(What to produce) Repeat the rows below verbatim, from the line with "Where should I click to: Toggle" up to and including the line with "[x=518, y=169]".

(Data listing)
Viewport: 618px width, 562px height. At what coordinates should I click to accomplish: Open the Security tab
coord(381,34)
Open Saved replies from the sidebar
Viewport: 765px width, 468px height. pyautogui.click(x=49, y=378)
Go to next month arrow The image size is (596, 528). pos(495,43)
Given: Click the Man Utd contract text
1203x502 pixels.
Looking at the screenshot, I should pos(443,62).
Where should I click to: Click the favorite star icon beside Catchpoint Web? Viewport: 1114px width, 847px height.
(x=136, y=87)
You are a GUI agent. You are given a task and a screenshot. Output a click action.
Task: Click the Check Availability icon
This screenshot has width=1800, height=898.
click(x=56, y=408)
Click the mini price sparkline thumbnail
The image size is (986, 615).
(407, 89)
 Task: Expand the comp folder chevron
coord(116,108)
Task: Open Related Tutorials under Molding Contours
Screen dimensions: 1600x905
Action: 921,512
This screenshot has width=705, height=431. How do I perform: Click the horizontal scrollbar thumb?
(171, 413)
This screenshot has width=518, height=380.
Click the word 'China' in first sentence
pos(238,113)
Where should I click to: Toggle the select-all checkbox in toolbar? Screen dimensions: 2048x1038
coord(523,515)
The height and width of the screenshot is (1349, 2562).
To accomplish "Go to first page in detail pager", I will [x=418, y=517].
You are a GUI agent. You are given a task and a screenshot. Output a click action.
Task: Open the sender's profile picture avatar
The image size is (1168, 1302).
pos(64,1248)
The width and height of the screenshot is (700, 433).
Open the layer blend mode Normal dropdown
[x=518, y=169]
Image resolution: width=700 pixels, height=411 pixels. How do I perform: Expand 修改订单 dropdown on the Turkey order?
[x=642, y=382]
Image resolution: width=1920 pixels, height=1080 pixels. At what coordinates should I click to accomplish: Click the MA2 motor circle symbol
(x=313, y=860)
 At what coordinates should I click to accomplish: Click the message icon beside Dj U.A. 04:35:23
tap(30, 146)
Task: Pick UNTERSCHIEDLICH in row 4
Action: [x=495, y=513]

(Exercise answer)
Where should I click to: Toggle the select-all checkbox in toolbar? Screen dimensions: 2048x1038
coord(523,515)
The height and width of the screenshot is (1349, 2562).
To accomplish "Go to first page in detail pager", I will [x=418, y=517].
You are a GUI agent. You are given a task and a screenshot. Output a click action.
Task: Open the sender's profile picture avatar
The image size is (1168, 1302).
pos(64,1248)
The width and height of the screenshot is (700, 433).
Open the layer blend mode Normal dropdown
[x=518, y=169]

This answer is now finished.